I was in Columbus this week for work, and I took the opportunity to arrange to go train with Matt Wenning at his gym, Ludus Magnus.  I would describe the gym as contemporary-hardcore.  A converted garage with no climate control, a ton of specialty bars, a couple of racks, a platform, a quality bench, all the dumbells, and a smattering of machines.  Only what you need, or might find useful.  Matt just had me work in with the group he was training that day, I'll detail basically what we did, but I don't remember specific weights.

Warm-up:
Sled-pull - 1/2 way down the block, and then back up (maybe 3 plates on the sled)
Lying Leg Curls - 1 set of 20
Decline Sit-Ups - 1 set of 20

Speed Squats - Safety-Bar Box Squats w/ one chain per side
I believe we did 4 sets of 2; all reps paused. Maybe a quarter and a dime on each side.

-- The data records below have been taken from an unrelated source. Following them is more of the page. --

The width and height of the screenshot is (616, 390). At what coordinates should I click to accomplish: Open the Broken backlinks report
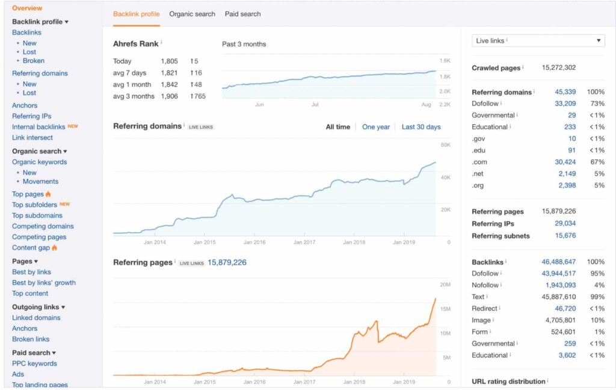pyautogui.click(x=34, y=60)
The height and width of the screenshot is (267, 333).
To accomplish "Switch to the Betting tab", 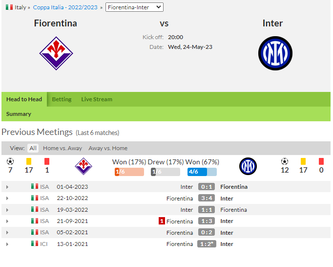I will [62, 99].
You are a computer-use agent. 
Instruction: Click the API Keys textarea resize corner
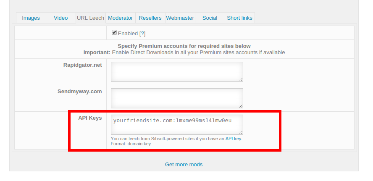pos(241,132)
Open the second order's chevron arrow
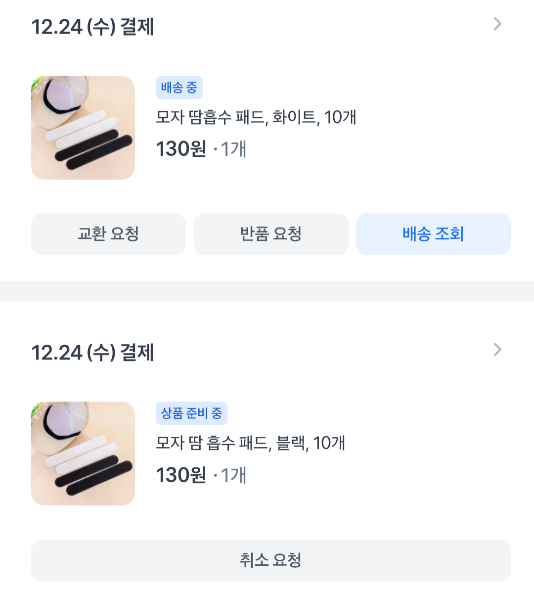 point(497,350)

Speed Deads - different conventional stance/grip every set (1st lifter decides); all reps held at knee on eccentric for a 2 count.
We did a bunch of singles here.  Maybe worked up to 245.

Finishing Circuit - 2 rounds, AMAP
Fat Bar Shrugs w/ 1 pps.
GHR Sit-Ups
Hypers w/ 45 lb. plate

Warm-ups were all good.  Pulling a heavy-ish sled over a busted sidewalk in the the July sun was hilarious.

The speed squats with safety bar, chains, paused on a box are the kind of classic "Westside" style movement I never thought I'd actually do.  I shit ton of sit-back.  More than I think would be possible with a regular squat.  Matt's take-home for me on this was basically, "you've got to keep your knees out hard.  Looks like you've been squatting a lot into your quads, and when those are taken away, you don't have any power.  Get those knees out, and keep them out."

The speed deads paused on the way down were kind of fun.  I really started to feel the pause in my lats.

On the finishing circuit, I got around 20 reps on each movement the first circuit, and around 15 on the second.  Matt's only real send-home for me on Deads was that I should do more of the weighted hypers.

I was working in with a crew of 3 other folks.  2 guys and 1 woman.  The team training environment of stripping, loading, spotting, cheering, and coaching was pretty fucking awesome.  Matt was super-nice, he ended up giving me a ride back to my hotel, and asking me to come train bench the next day.